Real Science Time! For those of you not interested, you can go back to watching “America’s Funniest Groin Injuries” or reading the latest copies of FHM and BCN (“Barely Concealed Nipples”). This might be interesting as some background info for anyone interested in writing realistic space stories, however.
Let’s discuss the difficulties of sending a manned mission to the surface of Venus and getting them back again. We’ll ignore the difficulties of getting a crew from earth to Venusian orbit. Those are considerable, harder than getting to the moon, far easier than getting to Mars. What we’re going to concern ourselves with is actually *landing* and taking off again.
Venus has an atmosphere which is about as dense as our ocean ½ mile below the surface, the temperature is above the melting point of lead, and the atmosphere is highly corrosive and largely composed of hydrochloric acid vapor. As such, it presents a lot of problems, it’s not a garden spot, but it’s nothing a bunch of clever plastic-working monkeys like us can’t figure out.

* Recorded data *
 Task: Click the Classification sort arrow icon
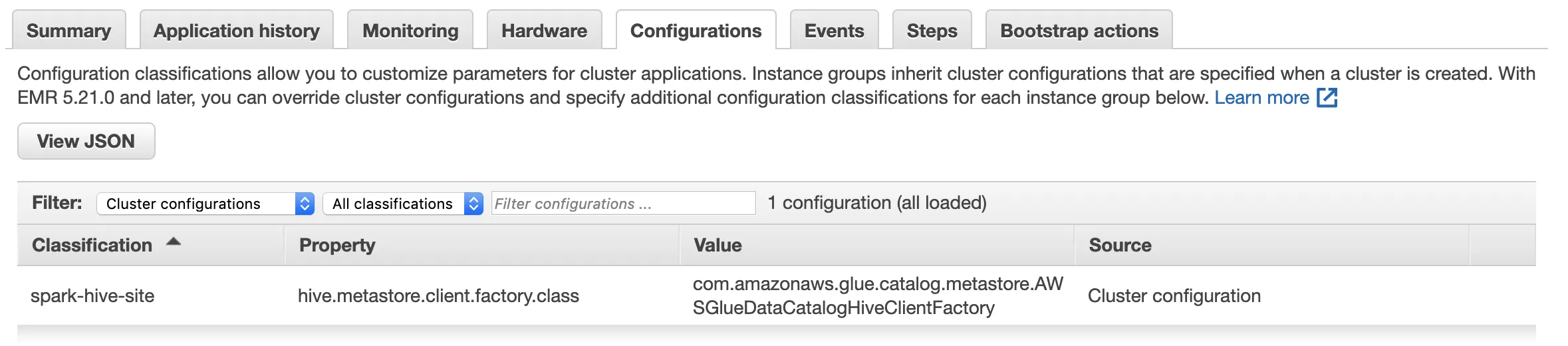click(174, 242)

--

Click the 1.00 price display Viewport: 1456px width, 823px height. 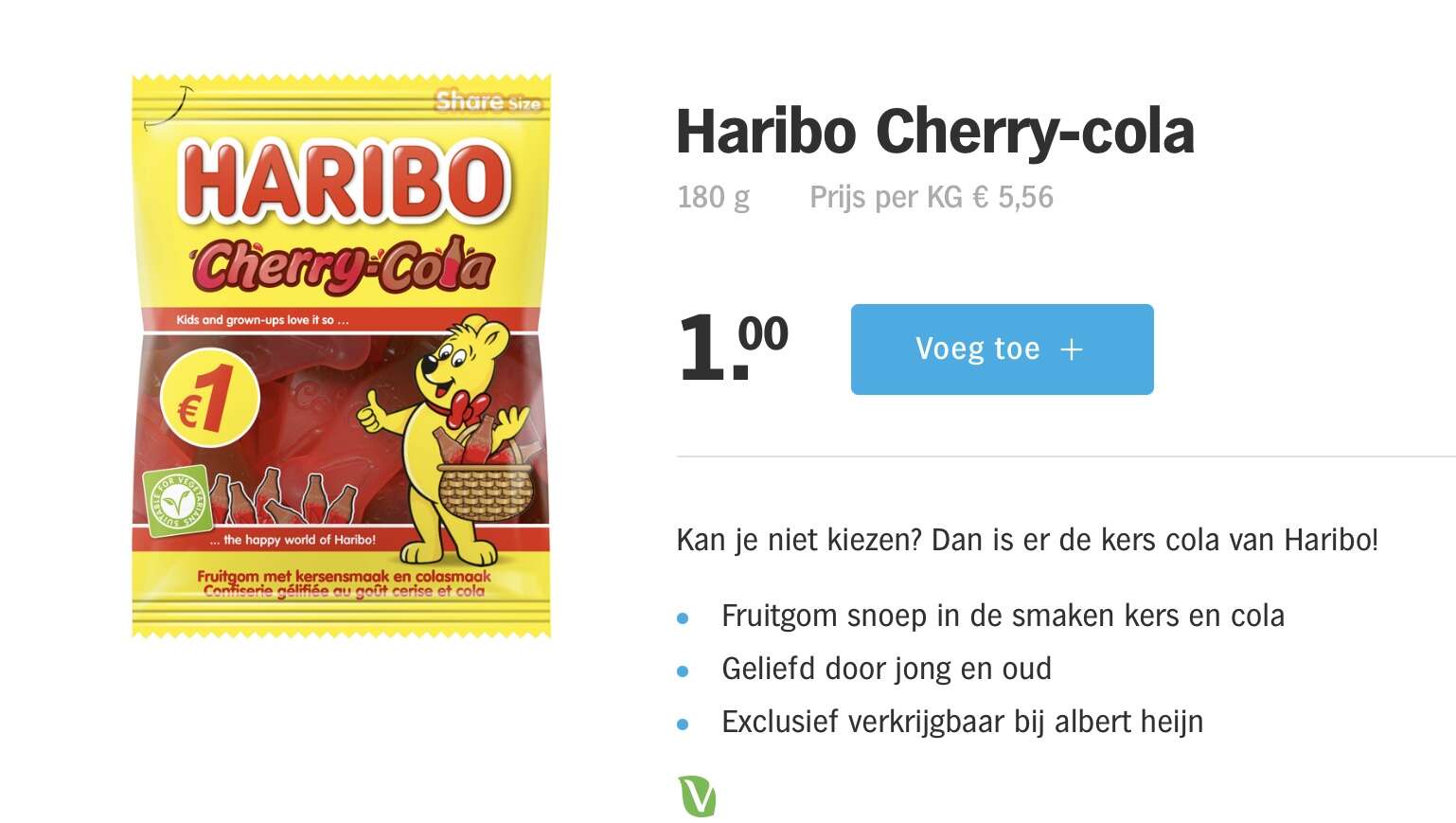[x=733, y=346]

* Stated exercise 1 *
According to the Venus passage, what conditions does Venus present? List each one.
* Stated exercise 2 *
Does the Venus passage support each statement below? Answer yes or no and quote the words that decide it.
(a) Getting a crew to Venusian orbit is harder than getting to Mars.
(b) The passage concerns itself with landing on Venus and taking off again.
(c) The Venusian atmosphere is largely composed of hydrochloric acid vapor.
Answer using only the Venus passage.

* Written response 1 *
- An atmosphere about as dense as our ocean ½ mile below the surface
- A temperature above the melting point of lead
- A highly corrosive atmosphere, largely composed of hydrochloric acid vapor

* Written response 2 *
(a) No: "harder than getting to the moon, far easier than getting to Mars"
(b) Yes: "What we’re going to concern ourselves with is actually *landing* and taking off again."
(c) Yes: "largely composed of hydrochloric acid vapor"